If you accept the premise that language is part of our appearance alongside our wardrobe—an image we create for others to interpret (more readily, or not, depending on the word choice or shoe choice or, heaven help you, the choice to wear extreme corseting)—then it becomes a very short leap to the idea that we are what we say and read and write (and wear and eat, of course).
When you select your attire for the day, you’re likely considering weather conditions, events, people you’ll encounter, your personal comfort level, and perhaps even a general attitude you want to portray. The outstanding series Dressing a Nation: The History of U.S. Fashion dives into this exploration of our evolving look. It examines the trends that have come and gone as well as the reasons for those clothing choices (available materials for an era; economic hardship during wartime; social upheavals and self-expression). In a sense, it examines how we edit our attire, whether that edit be by choice or by force.

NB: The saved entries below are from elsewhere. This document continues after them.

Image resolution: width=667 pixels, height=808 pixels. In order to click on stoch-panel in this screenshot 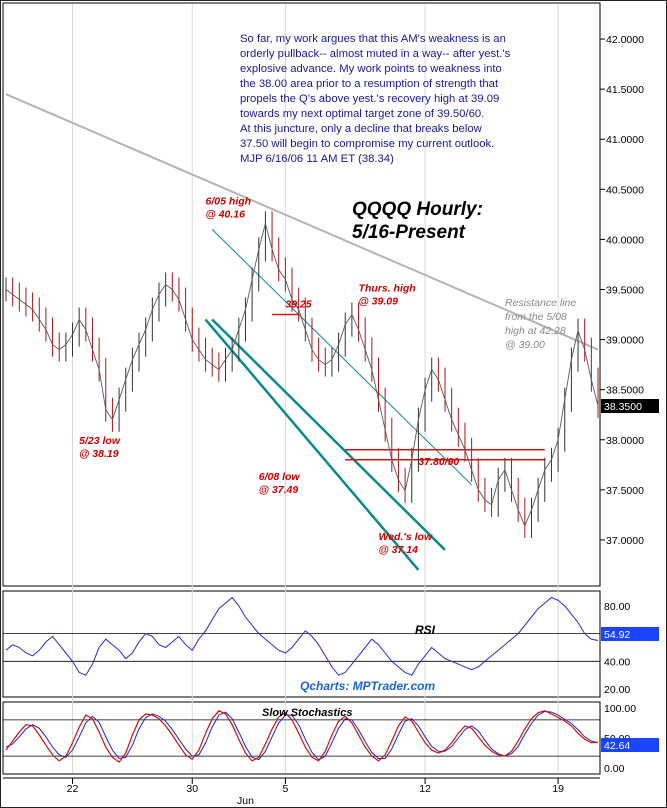, I will do `click(302, 738)`.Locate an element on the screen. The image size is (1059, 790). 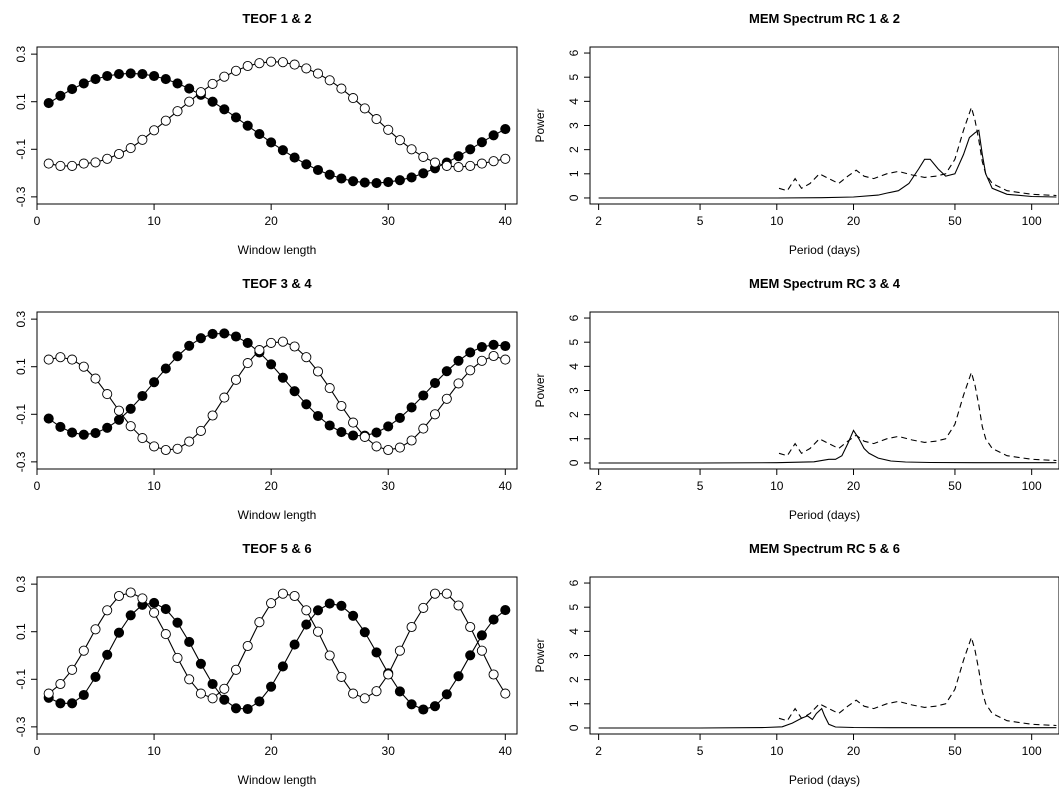
y-tick-label: -0.3 is located at coordinates (21, 726).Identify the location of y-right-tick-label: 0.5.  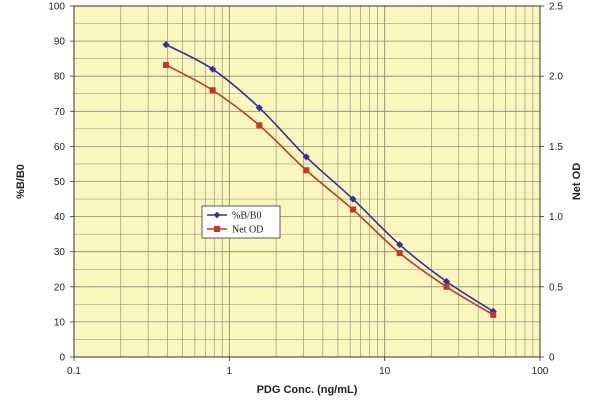
(556, 288).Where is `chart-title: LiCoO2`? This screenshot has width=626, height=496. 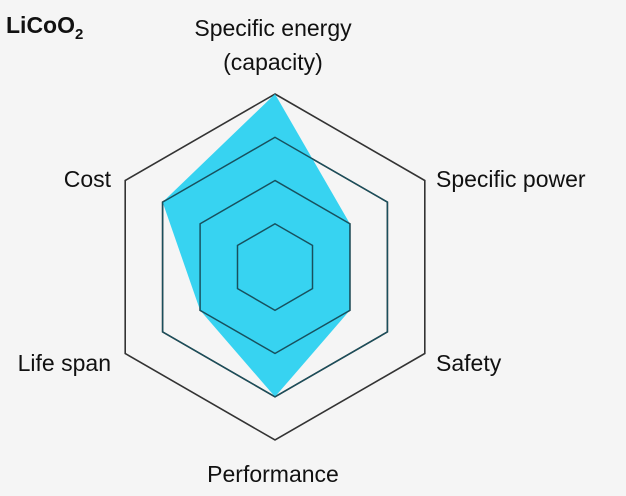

Similarly, when using words, we choose them according to our audience, our vocabulary, our means of communication (email, personal conversation, hand-written thank you), and an idea of what we want to portray about ourselves. To me, the ideas and looks explored in Dressing a Nation are similar to the idea Tenner explores: our language changes alongside our available means of communication and what we’re trying to express. Technology has brought us unrestricted means by which to express these messages in emoticons, acronyms, and punctuation marks. In the same way we currently raise an eyebrow to hoopskirts and pumpkin breeches, years from now, we’ll likely reflect upon the antiquated ways in which we once wrote full sentences, capitalized proper nouns, or even had to type to send a message.
Where do the remaining grammar rules lie within that mix? Some days, it’s honestly difficult to say. Fashion rules have been broken constantly over the years, and the trends that have come and gone are fascinating and often liberating. So, too, are the rules of language.